China's CITIC Securities Co Ltd clinched the top slot in the ECM rankings, followed by Morgan Stanley and UBS.
In terms of fees, a key gauge of investment banks' revenue prospects, Goldman sank to No. 11, the first time it has been out of the top 10 rankings since at least 2000, earning an estimated $83.8 million in the first nine months of this year, according to Thomson Reuters/Freeman & Co estimates.
CITIC Securities also topped the fee table in the period, pocketing an estimated $216 million, followed by Morgan Stanley with $195 million. Seven Chinese players, including GF Securities and Guotai Junan Securities, muscled into the top 10 group, while UBS receded to No. 8.
Reuters reported last week that Goldman was considering cutting nearly 30 percent of its investment bankers in Asia.
Other investment banks may follow suit with staff reductions in the region, senior bankers said.
By moving first with the big job cuts, Goldman will however turn itself into a more nimble player and could keep its powder dry for when the market eventually rebounds.

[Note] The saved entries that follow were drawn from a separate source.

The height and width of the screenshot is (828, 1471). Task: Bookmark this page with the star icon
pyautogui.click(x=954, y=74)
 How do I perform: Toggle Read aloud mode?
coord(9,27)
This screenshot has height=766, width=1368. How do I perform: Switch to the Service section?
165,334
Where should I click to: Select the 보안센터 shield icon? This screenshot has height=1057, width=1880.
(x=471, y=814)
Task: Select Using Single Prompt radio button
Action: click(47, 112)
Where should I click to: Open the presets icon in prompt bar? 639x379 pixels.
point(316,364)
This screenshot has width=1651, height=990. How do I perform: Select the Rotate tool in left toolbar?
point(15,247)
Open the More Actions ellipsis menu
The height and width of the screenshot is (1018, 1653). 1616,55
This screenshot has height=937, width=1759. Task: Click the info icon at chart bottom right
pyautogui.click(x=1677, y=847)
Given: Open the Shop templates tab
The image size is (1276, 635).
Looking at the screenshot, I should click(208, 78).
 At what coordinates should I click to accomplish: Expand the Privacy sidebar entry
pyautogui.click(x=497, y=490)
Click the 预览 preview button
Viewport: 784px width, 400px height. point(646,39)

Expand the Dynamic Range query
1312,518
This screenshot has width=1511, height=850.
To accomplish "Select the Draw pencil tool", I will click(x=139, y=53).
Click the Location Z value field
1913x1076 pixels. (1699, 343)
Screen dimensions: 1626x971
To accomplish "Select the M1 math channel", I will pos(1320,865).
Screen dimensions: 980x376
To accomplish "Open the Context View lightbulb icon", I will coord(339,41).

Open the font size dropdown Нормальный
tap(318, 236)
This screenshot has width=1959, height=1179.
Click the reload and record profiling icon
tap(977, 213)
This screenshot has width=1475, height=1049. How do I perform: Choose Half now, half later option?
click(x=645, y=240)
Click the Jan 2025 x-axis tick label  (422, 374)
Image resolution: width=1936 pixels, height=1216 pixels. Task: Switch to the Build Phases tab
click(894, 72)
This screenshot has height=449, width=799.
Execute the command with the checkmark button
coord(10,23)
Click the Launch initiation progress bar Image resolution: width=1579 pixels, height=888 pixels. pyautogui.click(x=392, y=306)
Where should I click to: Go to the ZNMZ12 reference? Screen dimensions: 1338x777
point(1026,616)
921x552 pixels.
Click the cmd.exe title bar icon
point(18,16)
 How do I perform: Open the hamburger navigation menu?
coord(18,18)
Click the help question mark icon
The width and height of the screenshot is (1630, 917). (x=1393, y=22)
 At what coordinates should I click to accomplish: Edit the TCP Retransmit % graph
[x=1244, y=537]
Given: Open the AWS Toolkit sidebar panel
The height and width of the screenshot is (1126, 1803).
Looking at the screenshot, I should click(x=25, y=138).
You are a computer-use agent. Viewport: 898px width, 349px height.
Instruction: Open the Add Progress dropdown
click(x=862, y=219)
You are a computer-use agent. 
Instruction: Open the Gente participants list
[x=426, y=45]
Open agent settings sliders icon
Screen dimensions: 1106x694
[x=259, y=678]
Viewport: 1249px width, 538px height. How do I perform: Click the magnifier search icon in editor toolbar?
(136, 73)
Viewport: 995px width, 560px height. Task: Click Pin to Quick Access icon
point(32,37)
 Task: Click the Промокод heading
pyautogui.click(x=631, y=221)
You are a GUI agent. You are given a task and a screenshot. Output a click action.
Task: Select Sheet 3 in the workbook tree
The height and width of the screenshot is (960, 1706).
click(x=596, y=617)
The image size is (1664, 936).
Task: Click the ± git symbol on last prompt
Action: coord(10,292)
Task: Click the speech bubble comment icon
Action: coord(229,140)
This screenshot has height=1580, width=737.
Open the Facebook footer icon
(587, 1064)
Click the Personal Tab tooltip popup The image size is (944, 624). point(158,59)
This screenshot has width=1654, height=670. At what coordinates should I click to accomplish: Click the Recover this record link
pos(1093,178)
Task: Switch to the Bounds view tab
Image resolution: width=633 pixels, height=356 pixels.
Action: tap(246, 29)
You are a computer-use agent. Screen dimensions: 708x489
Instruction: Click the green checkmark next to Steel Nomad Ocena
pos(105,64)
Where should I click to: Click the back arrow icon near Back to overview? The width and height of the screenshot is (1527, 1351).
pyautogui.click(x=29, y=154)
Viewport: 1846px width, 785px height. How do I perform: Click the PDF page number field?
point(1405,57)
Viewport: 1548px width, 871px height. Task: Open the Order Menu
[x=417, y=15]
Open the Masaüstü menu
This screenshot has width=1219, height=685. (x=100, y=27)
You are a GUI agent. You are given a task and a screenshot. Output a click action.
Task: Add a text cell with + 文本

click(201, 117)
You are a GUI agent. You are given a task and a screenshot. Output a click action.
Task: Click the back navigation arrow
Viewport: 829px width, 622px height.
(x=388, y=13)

"It's just a matter of prioritising and deciding where the revenues are going to be from, and in a way realigning or right-sizing the team accordingly," one person familiar with Goldman's Asia business told Reuters.
In the first six months of 2016, Goldman's revenues in Asia more than halved to $1.7 billion. Its pre-tax earnings plunged 71 percent to $404 million, accounting for 10 percent of global pre-tax profit from 25 percent a year ago, its filings showed.
Equity capital market fee rankings are the most important benchmark for banks operating in Asia.
But the pie for Western banks is getting smaller as they have limited access to a growing number of domestic listings in China and fees are increasingly divided up among an ever larger number of banks.
This week's listing of state-owned Postal Savings Bank of China in Hong Kong, at $7.4 billion the world's biggest IPO in two years, involved 26 banks who earned a combined $118.4 million, or 1.6 percent, in fees.
An average IPO in the United States would have earned 7 percent fees, with far fewer players involved, earning each of them a much larger revenue, according to consulting firm Freeman & Co.
The shrinking fee pool is more painful for global banks because there is regulatory pressure on them to deploy less of their own capital, which limits their ability to dabble in IPOs.
Damien Cleris, head of coverage and global transaction banking at France's Natixis, told Reuters his bank was focusing on select Asian markets such as M&A and financing, but not ECM.
"The volumes have decreased this year and as a result people are more aggressive in competing for the transactions. This is driving overall revenues down in Asia," said Claudio Lago de Lanzos, a partner with Oliver Wyman.
"None of the relevant banks in the region are really thinking of exiting Asia, but they are really thinking hard about where to place resources."